Throughout this process – in thinking it through on my own, in asking for advice, and even in receiving unsolicited advice – the fear of judgment from the outside has been an omni-present stressor. I’ve questioned myself and my decisions, afraid that my potential mistakes would prove everyone else right. If I took a wrong turn, or if I ended up floundering, jobless, and alone – that ubiquitous fear of “I told you so” was always looming. And to some extent it’s still present somewhere in my brain, even as I live through my first days in the city of lilies.
A place to rest your weary legs
But if my initial set of fears was centered around other people’s expectations of me, a new, more singularly focused set has begun to form as I’ve started my life here – based namely on disappointing myself. There’s a certain amount of pressure associated with the belief that you must make every moment count, especially considering all I’ve mortgaged just to be here. Before I left, every time someone asked me what my plan was, which I had very little idea of, I imagined touching down in Florence, looking around, and thinking…what the hell am I doing here?
A quiet side street on the Oltrarno
Even now, as I wake up in my quaint Italian apartment to the bell of the campanile tolling, I must admit that I still feel that question mark inhabiting the space where my decisive clarity should be.
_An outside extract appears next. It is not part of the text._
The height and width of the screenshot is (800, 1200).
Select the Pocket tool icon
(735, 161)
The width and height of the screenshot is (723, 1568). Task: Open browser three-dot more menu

I still have no set plan. I’m still not completely sure why I’ve come here or what I’ll be doing, or more accurately what I ought to be doing. But even so, in the midst of this ambiguity, I’ve experienced these moments of intense clarity, moments in which my eyes well up with tears of pure amazement and bemusement and gratitude. Upon seeing two geese, one white and one brown, sunning themselves on the banks of the Arno. Upon smelling the sweet perfumed wisteria blooms that spill over old city walls on quiet residential streets. Upon hearing the sounds of a violin playing in Piazza Santa Trinita, carried weightlessly by the cool morning breeze. Or even right now, as I lounge on a cool stone bench in the shade of the pergola at the Boboli Gardens.
The stage is set in Piazza Santa Trinita
The Italians have a philosophy called il bel far niente, or il dolce far niente, which translates to the beauty or sweetness of doing nothing. It’s about finding pleasure in sweet idleness. For this uber-planner, it’s a tough concept to grasp. But I’m starting to understand it. I can visit every church and museum, study every statue and painting, but it’s the moments in which I’m not trying to accomplish anything that I find the most moving. Perhaps I haven’t figured it all out. Perhaps I won’t anytime soon. But I’m learning that perhaps these are the moments I’m living for. And that can get me by for now.
I respect the big step you have taken … To resign from your job … To journey to Florence, Italy … To seek contentment … To find your inner self … To walk many steps to achieve your accomplishments in every day thoughts, desires and dreams! I BELIEVE in you and I FEEL “You” will return home with a plan in mind and a new and exciting goal to attain.
Look up to the stars, at night, and possibly your dreams will be answered subconsciously of where you are meant to be!!
I love you, Gin!
Love you, too! Thank you for all of your support <3
It was magical to meet you in the Japanese Garden today. Amazing to be sitting on the same bench with our computers as we both admitted that we came to Florence alone to write. You are on a good path. Remain in the mystery; inspirations will come.
Bobbi
Bobbi- It was so lovely to chat with you today. I believe we were put in each other’s paths for a reason. You are an inspiration! Enjoy your time and I hope to run into you again 🙂 -Virginia
How about meeting for pizza Sunday night? Email me if you can. Ciao, Bobbi
I’d love to! I’ll email you:)
Enjoy your time in the Italian sun and soak in the great feeling of being where you want to be. Many people only dream of doing that – you did it!
Love, Dad
Dear Virginia’s dad,
I met your daughter in the Japanese Garden overlooking Florence. We were both writing and struck up a bond. She is an amazing woman, on a beautiful life path. I am very grateful to have become her friend. I, in my twilight years, she with so much ahead of her, both following our bliss.